Виктория | страница 66
— Ну, Ванюша, как я тебе завидую, — кричала через минуту Вика. восхищенно оглаживая братову гимнастерку, — Успеешь повоевать, а мы, клуни, вот пока соберемся, война кончится. Ну, ничего, скоро уже.
— Куда тебе, малява, сиди мать сторожи. Бабку на кого кинете, коли все разбежитесь.
Он целовал сестру в висок, не отрываясь взглядом от Аси, та стояла в сторонке, прислонившись к углу верандочки, дышала в кулачок. Так и не сказала ни слова, когда он подошел проститься.

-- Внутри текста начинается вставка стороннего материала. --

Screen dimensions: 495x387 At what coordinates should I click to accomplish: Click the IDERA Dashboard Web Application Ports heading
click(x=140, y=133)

— А то айда со мной! — полушутя предложил он, — До сборного пункта, там много наших портовых, и братва из вашей школы.
Ася наглухо замолкла, оттого, что много слов хотела сказать, а первого подобрать не могла. Да и не верила, что он не засмеется, не махнет рукою: «Глупости».
Ваня вжал нижнюю губу, хлопнул белыми ресницами, попросил воды и сам бросился в дом. Ася побежала за ним, послышался звук упавшей кружки.
Вика в это время уже собирала разложенные на ступеньках альбомы с репродукциями, решив при первом же удобном случае последовать за братом.
«Вот бы только узнать, как это делается», — говорила она себе, заходя в прихожую, где стояли припав друг к другу Ася и брат. Война пришла в Ходжок
Всю эту осень, зиму и следующее лето Ходжок жил в ожидании беды. Люди по-прежнему собирались у мегафона, под старым вновь темно-бурым дубом, но война, как хищная кошка залезая когтями в нору, выцарапала из семей ходжокцев все мужское население, да и женщины, теперь трудившиеся за ушедших мужей, все реже выходили днем на развилку.
Это лето выдалось дождливое. Ваня писал за себя и за отца, что сначала их привезли в город Горький, что потом они вышли живыми из Смоленской битвы, что теснят врага в верховьях Дона, того самого Дона, который течет к ним в дорогие сердцу степные края. Велел сестре ходить на речку и искать в волнах бутыль с записочкой от братца, может, доплывет. Передавал приветы Каменским.
С регулярностью раз в неделю поселок бомбили, глухие далекие звуки разрывов все чаще стеной окружали их тихое селение, все резче, все явственнее, но жизнь все равно побеждала: как ни клевали фашистские самолеты этот большой человеческий муравейник, а он восстанавливался и по протоптанным дорогам снова ползли колонны и проходили обозы с раненными и эвакуированными в глубь страны, на юг, на восток.
Теперь у Каменских жила семья из Ленинграда — приехали зимой — глава семьи, высокий пожилой человек с седой бородкой, в очках с тонкими металлическими ободками, в длинном заластившемся сюртуке, Павел Павлович Никодимов, говорили, был известным в своей области хирургом, светилой! Он работал вместе с Марком Семеновичем в больнице, ставшей теперь именоваться госпиталем. С Павлом Павловичем приехала его дочь с ребенком, внучке его было годиков пять, когда он держал ее на руках, она казалась совсем малюткой, здоров был светила.